IBM Lotus made good on its next-generation strategy today with the release of four products in its Workplace line,...
the company's open-standards platform, first detailed at this year's Lotusphere.
IBM Lotus Workplace 1.1 now features components for e-mail, collaboration, content management and learning. The applications are built on a common J2EE-based infrastructure, allowing organizations to easily add functionality or embed it within existing software or business processes.
The benefits to companies deploying Workplace include a central administration panel for all components, single user sign-on, a common look and feel across the modules, and a single point of access through the WebSphere portal.
"This isn't about creating the 'killer app,'" said Larry Bowden, IBM vice president of Lotus products. Instead, he said, the aim is to help organizations save the 40% of project budgets that IBM estimates is spent on integration.
IBM Lotus also made it clear that the Workplace line would appeal largely to new customers and existing customers choosing to expand their deployments. Executives said they are committed to maintaining a separate, though converging, road map for the users of Domino and the 110 million users of the Notes client.
"The Domino application server will be around for the next decade," Bowden said.
The additions to Workplace include the latest iteration of the first product delivered in the line. Workplace Messaging 1.1, a Web-based e-mail system built on WebSphere that uses DB2 as its data store and is targeted at the "underserved" user, now includes calendaring features and delivers the inbox as a portlet.
One early adopter, life insurance and wealth management firm Manulife Japan, was able to get Workplace Messaging up and running in just six weeks.

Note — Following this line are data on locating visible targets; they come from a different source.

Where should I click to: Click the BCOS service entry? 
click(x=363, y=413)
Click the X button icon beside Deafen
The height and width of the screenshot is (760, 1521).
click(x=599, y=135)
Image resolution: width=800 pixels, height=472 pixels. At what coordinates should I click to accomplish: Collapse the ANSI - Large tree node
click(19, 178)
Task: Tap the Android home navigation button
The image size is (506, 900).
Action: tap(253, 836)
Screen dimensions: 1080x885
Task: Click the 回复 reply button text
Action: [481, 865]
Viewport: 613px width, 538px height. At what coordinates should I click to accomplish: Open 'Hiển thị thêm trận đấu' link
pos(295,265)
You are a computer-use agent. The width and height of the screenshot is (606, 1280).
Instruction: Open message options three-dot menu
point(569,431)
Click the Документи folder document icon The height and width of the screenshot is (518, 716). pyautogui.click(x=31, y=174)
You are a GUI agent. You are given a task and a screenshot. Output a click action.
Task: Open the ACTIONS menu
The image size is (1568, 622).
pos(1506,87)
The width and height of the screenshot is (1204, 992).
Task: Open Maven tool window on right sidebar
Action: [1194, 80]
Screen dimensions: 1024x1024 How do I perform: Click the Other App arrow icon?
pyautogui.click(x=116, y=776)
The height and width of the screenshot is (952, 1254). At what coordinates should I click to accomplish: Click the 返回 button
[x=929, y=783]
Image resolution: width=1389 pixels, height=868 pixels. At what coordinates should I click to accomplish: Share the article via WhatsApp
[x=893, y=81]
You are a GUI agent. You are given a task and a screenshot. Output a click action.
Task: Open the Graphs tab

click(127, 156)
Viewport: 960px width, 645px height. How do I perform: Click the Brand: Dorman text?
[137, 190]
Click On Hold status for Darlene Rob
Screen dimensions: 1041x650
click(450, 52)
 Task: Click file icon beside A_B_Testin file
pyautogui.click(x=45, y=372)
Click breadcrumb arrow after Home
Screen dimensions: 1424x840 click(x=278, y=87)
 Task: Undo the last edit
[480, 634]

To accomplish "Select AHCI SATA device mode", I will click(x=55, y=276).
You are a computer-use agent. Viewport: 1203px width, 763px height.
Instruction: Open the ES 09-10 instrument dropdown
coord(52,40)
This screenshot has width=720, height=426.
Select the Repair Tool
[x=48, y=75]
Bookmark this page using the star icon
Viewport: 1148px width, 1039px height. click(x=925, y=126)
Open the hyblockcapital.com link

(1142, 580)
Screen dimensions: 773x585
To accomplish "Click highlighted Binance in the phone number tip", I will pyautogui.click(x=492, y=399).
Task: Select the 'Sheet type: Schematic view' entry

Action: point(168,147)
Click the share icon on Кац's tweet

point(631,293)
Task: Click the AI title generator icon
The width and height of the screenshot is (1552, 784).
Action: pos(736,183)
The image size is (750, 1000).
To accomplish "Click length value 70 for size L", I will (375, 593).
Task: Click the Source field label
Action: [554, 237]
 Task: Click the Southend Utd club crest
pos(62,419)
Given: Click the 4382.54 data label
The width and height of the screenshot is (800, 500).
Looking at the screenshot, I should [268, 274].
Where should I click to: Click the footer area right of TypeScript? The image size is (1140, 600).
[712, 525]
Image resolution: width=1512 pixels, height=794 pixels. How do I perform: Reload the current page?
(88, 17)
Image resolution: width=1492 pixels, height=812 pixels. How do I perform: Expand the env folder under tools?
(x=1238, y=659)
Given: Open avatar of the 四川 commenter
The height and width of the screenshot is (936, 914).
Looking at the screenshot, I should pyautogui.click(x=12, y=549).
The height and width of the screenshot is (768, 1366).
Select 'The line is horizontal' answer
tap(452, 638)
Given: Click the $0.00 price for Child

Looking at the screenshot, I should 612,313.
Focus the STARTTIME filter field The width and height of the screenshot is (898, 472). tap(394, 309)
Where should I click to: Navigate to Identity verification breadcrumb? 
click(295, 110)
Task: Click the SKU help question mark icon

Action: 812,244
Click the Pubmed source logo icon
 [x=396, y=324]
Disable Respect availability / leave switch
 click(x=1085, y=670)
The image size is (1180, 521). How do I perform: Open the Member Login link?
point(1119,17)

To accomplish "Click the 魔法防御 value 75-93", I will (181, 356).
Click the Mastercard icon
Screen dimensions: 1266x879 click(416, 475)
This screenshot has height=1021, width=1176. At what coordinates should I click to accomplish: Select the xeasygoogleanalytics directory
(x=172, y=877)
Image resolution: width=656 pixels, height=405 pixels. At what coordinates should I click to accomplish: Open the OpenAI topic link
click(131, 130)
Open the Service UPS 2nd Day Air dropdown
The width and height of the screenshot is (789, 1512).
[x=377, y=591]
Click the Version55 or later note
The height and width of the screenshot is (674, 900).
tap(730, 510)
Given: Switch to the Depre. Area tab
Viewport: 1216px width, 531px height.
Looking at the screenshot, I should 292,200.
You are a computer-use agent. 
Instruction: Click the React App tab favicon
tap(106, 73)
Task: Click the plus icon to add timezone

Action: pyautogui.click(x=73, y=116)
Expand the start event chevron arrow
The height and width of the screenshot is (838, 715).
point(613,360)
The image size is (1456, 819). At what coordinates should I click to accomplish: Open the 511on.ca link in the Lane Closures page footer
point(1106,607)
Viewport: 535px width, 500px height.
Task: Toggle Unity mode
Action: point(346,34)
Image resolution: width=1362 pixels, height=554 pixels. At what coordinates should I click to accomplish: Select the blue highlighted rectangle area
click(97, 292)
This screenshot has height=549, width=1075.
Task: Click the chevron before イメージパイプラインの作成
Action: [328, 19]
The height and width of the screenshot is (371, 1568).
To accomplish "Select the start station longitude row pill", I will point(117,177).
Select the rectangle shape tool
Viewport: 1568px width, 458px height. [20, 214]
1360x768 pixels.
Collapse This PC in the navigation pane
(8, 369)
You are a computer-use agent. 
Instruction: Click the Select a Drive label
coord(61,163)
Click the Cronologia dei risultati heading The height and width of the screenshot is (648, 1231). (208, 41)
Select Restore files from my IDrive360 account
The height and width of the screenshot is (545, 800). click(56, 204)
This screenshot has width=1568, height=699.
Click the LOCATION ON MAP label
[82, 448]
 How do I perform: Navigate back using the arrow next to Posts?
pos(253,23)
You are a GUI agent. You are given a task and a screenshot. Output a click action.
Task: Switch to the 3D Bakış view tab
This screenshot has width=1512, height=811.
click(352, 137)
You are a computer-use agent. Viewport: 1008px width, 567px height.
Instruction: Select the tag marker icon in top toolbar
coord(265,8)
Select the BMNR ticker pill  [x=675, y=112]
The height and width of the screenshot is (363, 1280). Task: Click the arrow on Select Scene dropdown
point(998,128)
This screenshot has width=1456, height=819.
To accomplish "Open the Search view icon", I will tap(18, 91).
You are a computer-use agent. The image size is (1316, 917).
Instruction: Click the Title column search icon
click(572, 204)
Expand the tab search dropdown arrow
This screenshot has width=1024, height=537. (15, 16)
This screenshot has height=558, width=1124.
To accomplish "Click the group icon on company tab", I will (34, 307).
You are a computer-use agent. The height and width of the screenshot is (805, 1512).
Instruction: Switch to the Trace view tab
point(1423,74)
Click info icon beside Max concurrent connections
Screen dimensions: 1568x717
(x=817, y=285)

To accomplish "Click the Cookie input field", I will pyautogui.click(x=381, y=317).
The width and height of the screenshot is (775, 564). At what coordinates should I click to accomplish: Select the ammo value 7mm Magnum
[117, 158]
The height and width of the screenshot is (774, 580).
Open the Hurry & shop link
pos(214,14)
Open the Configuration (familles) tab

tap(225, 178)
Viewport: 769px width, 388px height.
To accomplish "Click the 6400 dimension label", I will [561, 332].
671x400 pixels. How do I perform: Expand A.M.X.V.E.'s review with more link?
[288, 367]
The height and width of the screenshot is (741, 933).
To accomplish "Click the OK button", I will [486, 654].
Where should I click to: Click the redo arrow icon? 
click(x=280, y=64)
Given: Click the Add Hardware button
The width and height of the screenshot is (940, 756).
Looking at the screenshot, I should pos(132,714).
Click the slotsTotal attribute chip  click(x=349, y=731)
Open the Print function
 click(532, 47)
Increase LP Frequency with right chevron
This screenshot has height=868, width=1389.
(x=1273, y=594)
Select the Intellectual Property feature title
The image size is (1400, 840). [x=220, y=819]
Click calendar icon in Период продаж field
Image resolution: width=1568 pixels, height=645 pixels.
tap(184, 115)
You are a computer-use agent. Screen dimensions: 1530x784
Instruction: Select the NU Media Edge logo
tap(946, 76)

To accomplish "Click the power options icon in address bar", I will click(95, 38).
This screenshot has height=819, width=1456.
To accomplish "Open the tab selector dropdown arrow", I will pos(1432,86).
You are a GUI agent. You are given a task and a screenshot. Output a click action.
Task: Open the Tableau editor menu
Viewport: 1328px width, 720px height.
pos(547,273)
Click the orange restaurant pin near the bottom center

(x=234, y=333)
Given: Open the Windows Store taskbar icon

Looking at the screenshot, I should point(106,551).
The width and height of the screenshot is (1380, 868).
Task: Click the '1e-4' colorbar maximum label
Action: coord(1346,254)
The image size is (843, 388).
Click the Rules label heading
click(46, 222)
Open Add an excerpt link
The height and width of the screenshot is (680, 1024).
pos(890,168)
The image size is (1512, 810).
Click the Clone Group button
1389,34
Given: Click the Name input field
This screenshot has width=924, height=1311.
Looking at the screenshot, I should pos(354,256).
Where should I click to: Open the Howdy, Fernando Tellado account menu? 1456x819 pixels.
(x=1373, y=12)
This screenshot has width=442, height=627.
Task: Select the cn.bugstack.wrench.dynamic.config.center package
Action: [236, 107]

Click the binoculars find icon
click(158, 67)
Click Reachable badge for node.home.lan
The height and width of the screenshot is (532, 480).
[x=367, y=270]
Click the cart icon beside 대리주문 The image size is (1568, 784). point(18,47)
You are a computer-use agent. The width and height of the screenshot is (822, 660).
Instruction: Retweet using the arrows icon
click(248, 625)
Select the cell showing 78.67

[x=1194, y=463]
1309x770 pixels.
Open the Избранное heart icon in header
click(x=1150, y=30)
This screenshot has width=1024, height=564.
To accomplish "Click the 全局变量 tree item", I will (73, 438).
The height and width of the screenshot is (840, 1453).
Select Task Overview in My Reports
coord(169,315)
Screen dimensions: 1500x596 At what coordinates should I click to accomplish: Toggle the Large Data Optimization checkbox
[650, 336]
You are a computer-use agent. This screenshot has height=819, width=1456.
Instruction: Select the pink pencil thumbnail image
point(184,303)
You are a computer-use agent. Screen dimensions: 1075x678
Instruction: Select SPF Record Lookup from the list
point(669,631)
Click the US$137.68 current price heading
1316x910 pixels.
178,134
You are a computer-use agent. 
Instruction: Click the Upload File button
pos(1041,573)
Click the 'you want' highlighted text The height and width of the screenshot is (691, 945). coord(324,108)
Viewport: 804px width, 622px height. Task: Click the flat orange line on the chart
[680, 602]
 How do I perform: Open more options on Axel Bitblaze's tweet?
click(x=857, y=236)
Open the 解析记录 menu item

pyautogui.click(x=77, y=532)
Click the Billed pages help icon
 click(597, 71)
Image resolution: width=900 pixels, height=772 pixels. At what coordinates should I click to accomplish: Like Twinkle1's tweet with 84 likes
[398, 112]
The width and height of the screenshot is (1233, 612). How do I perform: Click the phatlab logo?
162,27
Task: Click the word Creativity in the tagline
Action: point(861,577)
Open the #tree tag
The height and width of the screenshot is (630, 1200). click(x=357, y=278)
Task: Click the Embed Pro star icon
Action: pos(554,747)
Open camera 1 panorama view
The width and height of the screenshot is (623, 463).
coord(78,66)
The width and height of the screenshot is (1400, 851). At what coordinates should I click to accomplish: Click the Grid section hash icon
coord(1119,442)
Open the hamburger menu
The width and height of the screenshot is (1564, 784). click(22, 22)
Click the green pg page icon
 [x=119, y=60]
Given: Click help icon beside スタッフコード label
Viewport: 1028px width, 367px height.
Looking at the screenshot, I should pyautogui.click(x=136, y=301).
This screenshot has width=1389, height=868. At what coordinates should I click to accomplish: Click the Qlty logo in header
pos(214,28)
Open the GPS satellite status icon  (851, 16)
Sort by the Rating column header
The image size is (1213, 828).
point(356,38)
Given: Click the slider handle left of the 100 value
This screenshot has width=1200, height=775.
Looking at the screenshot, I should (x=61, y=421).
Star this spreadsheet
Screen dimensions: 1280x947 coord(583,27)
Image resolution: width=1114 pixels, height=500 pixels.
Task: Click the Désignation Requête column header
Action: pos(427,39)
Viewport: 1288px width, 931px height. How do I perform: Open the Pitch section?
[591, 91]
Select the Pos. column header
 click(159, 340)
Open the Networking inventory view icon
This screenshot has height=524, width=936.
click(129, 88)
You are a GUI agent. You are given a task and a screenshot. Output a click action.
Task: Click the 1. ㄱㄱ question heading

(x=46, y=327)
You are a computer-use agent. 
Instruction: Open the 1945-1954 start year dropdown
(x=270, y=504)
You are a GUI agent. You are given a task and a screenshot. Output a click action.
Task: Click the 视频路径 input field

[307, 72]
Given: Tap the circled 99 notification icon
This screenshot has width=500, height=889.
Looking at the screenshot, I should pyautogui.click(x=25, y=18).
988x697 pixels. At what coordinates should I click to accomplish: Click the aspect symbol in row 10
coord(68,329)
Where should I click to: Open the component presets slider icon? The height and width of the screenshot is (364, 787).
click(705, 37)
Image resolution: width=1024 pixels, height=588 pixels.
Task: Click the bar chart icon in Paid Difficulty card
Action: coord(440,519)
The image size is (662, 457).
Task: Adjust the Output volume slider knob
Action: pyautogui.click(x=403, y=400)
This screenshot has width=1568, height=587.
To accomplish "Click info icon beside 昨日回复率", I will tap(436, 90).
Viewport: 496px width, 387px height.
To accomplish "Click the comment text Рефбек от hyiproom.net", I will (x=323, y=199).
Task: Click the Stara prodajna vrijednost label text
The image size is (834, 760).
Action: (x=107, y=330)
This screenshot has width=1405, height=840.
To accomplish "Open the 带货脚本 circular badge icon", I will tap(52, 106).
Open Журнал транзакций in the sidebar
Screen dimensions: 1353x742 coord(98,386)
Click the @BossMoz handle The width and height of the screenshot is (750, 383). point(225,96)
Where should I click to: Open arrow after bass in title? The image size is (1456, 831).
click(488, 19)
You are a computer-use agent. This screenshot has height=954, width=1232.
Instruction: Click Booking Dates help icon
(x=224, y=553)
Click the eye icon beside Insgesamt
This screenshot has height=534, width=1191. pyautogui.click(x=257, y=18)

It used the LDAP directory attached to its existing portal to instantly provision new users.
"We didn't need an expensive, fat e-mail client because we knew this wasn't going to be used extensively," said Guy Mills, assistant vice president of information systems at Manulife.
IBM Lotus Workplace Team Collaboration 1.1 features integrated instant messaging, Web conferencing and team workspaces. Executives stressed the simplicity of setting up an e-meeting, likening it to a "browser-based, broadcast kind of approach."
Using the roles-based IBM Lotus Workplace Web Content Management 1.1, non-technical users can publish material within the Workplace environment, on a portal or on an application server. The application is the result of this summer's acquisitions of Australian content-management provider Aptrix.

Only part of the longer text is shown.